- _PAGE TEXT_:

————

And I'm Ari Shapiro in Keyser, W.V., where you can see a shift the entire country is experiencing towards renewable energy. The country's first major climate policy, known as the Inflation Reduction Act, gave that transition a boost. It passed with the key vote of Senator Joe Manchin, Democrat of West Virginia.

Like many towns in this state, Keyser used to depend on coal. This railroad track running through the center of town ran nonstop with coal trains. Right now, it's quiet. But on the snowcapped mountains in the distance, a long row of wind turbines slowly spin in the breeze. You can see the turbines and the railroad tracks from the window of Queen's Point Coffee shop, where I met Keyser's mayor, Damon Tillman.

DAMON TILLMAN: Energy is huge in this town. And without it, we wouldn't have very much.

SHAPIRO: Mayor Tillman grew up in Keyser. He's been head of the city government for six years. And he says lots of people here who didn't work directly in the coal mines still had jobs that depended on the industry, like on the railroads. But that all started disappearing back in the 1970s with automation. By the time renewable energy came along, the coal industry was already a fragment of what it had been.

And today?

TILLMAN: It's gone. I mean, the coal industry is about phased out.

SHAPIRO: It struck me last night, just at the hotel, at the place we ate dinner - you could see the people who work in coal mines because they had black dust on their face and hands and clothes.

TILLMAN: It's almost like your trophy, saying, hey, I worked hard for the day...

————

- _REQUIRED ACTIONS_:
**A.** In the Keyser transcript, rewrite the paragraph beginning "Mayor Tillman grew up in Keyser" as a short bulleted list that keeps its main facts.
**B.** Answer these questions using the Keyser transcript, one answer per line.
(i) Which senator cast the key vote that passed the Inflation Reduction Act?
(ii) In what coffee shop did the interview with the mayor take place?
(iii) For how many years has Damon Tillman been head of the city government?

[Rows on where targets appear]
————

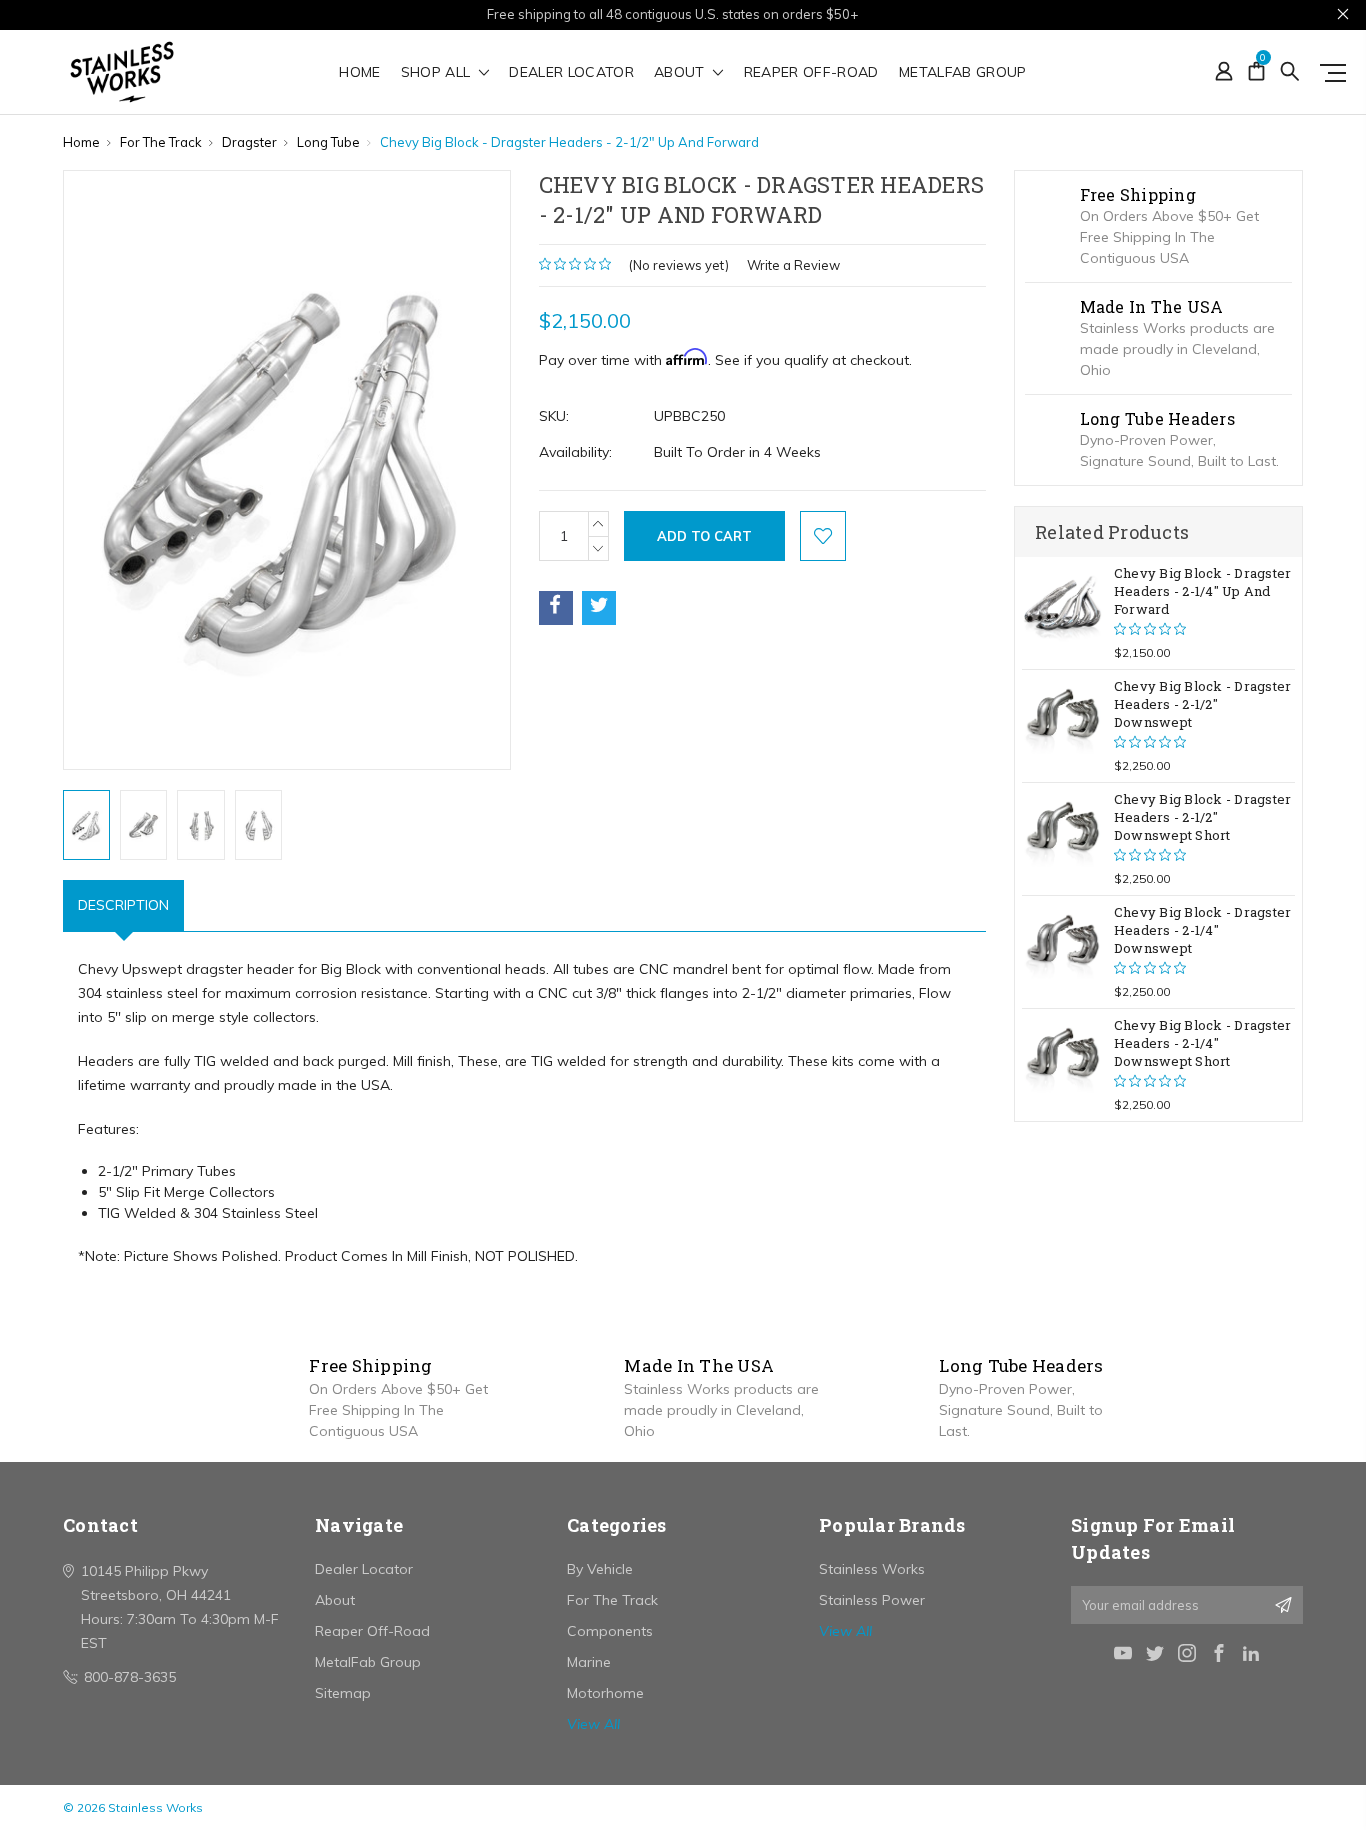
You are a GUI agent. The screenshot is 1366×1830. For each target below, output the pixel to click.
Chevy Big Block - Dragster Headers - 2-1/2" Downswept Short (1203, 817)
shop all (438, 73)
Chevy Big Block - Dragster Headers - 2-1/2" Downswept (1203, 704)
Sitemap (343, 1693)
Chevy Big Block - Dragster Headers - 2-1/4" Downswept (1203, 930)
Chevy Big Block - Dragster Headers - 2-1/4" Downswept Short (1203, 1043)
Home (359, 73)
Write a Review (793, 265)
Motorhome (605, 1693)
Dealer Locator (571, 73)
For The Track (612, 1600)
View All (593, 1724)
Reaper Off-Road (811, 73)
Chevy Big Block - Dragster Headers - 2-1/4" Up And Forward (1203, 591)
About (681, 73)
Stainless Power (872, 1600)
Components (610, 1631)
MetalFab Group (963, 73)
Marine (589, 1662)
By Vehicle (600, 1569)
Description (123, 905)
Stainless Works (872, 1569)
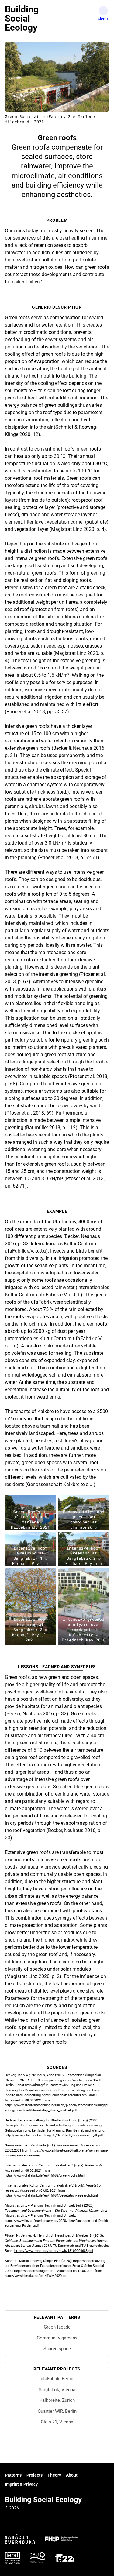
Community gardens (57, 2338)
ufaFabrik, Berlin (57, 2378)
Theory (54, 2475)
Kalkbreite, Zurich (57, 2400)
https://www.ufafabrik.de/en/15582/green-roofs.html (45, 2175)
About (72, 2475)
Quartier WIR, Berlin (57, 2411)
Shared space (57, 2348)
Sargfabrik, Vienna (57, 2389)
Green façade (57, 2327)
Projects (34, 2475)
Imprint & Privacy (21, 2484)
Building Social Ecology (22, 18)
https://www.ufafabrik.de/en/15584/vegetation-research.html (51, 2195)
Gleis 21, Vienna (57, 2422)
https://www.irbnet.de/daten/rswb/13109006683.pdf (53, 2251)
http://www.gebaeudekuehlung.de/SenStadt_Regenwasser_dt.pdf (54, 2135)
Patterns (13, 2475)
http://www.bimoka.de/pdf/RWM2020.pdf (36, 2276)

————

- _SOLUTIONS IN ORDER_:
**A.**
- Mayor Tillman grew up in Keyser and has led the city government for six years.
- Many residents who didn't work in the coal mines still held jobs that depended on coal, such as railroad jobs.
- Those jobs began disappearing in the 1970s because of automation.
- By the time renewable energy arrived, the coal industry was already a fragment of its former size.

**B.**
(i) Senator Joe Manchin, Democrat of West Virginia
(ii) Queen's Point Coffee
(iii) Six years